Contrary to its description in 1967, the upper of the black carbonisation lines (L’5) did not directly underlie the clay/rubble road foundation. Instead a further thin layer of turfy material (L’4) lay between the two, which appeared identical to L’s 6, 7 and 9. This might be interpreted as a layer of trample formed over the laid turf platform during the construction of the road, but the layer was so clean that it seems more likely to represent a fourth layer of turf, laid grass side down. Certainly, this layer is approximately half as thick as the supposedly two turf thick L’s 6 and 7 and there is further corroboration in the fact that at one point, close to the northern end of Rectangle A, L’5 splits in two, briefly dividing L’7 into two roughly equal halves. This might suggest that one turf from the upper half of L’7 was accidentally laid the wrong way up (grass down) and if so, the fact that L’5 splits, rather than simply dipping, would imply that a second grass layer was available, which can only have been provided by L’4. Again contrary to the 1967 description, the total thickness of the turf layers is c.10cm to the original surface and c.29cm to the subsoil (making the road’s total thickness average c.70cm). This is considerably greater than the 1/2 inch (13mm) quoted by Lye and seems far more compatible with the idea of a low, settled, turf stack, although it remains unknown how consistent this turf deposit might be along the line of the road.
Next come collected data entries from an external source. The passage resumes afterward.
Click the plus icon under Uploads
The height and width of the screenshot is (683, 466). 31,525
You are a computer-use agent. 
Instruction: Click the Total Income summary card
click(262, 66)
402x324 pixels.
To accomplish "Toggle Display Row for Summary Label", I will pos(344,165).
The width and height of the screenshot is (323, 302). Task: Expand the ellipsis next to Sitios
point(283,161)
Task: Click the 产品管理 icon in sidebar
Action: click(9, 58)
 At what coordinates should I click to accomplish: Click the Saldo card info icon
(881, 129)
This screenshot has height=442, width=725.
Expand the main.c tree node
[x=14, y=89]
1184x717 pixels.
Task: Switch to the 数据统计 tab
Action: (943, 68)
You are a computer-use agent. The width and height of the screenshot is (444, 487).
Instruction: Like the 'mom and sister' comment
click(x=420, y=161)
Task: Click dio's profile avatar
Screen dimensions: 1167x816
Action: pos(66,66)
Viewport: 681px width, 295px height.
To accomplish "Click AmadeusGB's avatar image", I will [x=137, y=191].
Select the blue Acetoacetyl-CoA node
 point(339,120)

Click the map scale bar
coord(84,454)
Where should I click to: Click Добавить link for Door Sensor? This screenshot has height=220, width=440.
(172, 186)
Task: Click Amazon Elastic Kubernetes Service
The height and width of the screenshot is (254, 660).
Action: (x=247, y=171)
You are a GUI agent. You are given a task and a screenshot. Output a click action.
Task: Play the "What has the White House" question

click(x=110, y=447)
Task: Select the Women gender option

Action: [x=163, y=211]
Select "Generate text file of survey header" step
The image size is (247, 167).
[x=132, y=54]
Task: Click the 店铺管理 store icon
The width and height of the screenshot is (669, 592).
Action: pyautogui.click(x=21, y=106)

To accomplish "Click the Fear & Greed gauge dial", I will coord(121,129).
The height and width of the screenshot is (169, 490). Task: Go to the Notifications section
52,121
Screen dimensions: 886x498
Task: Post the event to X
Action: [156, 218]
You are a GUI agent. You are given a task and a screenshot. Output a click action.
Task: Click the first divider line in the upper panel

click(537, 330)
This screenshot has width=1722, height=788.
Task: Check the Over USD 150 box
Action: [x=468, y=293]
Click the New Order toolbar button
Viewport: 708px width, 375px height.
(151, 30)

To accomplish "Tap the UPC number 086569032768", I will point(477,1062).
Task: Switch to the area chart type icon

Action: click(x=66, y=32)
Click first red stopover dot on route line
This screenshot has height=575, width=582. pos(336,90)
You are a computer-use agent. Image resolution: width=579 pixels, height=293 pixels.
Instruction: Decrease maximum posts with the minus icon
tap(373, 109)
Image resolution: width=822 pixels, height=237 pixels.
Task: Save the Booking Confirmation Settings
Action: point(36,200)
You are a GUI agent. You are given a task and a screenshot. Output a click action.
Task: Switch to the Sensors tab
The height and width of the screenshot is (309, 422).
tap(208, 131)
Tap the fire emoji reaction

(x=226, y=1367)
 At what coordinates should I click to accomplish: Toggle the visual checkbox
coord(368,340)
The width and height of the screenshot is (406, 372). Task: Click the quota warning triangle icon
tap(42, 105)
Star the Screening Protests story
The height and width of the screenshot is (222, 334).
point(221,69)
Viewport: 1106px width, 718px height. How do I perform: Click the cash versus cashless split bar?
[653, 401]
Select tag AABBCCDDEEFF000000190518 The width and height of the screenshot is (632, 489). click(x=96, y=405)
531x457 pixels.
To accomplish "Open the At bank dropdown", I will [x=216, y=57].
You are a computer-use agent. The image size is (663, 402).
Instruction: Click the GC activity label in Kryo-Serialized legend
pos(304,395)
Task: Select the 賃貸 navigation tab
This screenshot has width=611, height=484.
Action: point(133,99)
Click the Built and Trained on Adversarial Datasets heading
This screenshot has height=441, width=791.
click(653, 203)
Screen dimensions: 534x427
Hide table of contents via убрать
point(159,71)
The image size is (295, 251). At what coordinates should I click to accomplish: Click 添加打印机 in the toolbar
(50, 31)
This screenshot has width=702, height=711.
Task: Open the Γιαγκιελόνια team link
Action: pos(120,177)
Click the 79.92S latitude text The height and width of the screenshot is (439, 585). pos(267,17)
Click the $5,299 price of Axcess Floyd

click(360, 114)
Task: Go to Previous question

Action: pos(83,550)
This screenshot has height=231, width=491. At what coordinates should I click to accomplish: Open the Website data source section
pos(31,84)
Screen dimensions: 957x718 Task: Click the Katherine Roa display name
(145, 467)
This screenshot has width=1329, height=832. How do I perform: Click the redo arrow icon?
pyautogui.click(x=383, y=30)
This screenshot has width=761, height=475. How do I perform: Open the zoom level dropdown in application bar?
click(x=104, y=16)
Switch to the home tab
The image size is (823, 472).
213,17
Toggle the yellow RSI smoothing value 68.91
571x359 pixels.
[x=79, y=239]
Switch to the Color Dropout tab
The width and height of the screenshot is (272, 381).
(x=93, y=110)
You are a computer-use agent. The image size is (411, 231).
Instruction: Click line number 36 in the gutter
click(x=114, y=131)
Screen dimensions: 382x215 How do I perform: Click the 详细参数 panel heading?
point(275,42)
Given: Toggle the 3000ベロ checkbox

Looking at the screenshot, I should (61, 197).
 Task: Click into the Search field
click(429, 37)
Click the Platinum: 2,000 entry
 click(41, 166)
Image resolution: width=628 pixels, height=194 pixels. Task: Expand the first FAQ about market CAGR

Samples were taken from all of the archaeological strata and subjected to pollen analysis by Dr S.Ramsay (see below)
Finally, Mr J.C.C. Romans, also formerly of the Macauley Institute for Soil Research, has kindly made available the results of a “Bright ring” and soil thin section analysis conducted on the 1967 turf samples collected by Mr Shipley. In conjunction with samples taken from the 1969 Forestry Commission section these reveal a similar, although much smaller scale, infield/outfield pattern to that discovered by Mr Romans at Strageath (Romans Pers Com and Romans and Robertson 1983, 139) using the same technique, with the 1967 section in the outfield area and the 1969 section in the infield, where the presence of some scattered soil pores with oriented clay suggested shallow, possibly hoe, cultivation in the pre-Roman period. This agricultural pattern may have been in force on the site 800 years or more before the construction of the Roman road. The presence of unbroken bright rings in the original surface material, however, and a thin undamaged layer of wind blown diatoms at the original surface, suggested that the site had been used for grazing rather than cultivation for quite some time, perhaps 200 years + 100 before the road was built, which matches well with the results of the pollen analysis (see below)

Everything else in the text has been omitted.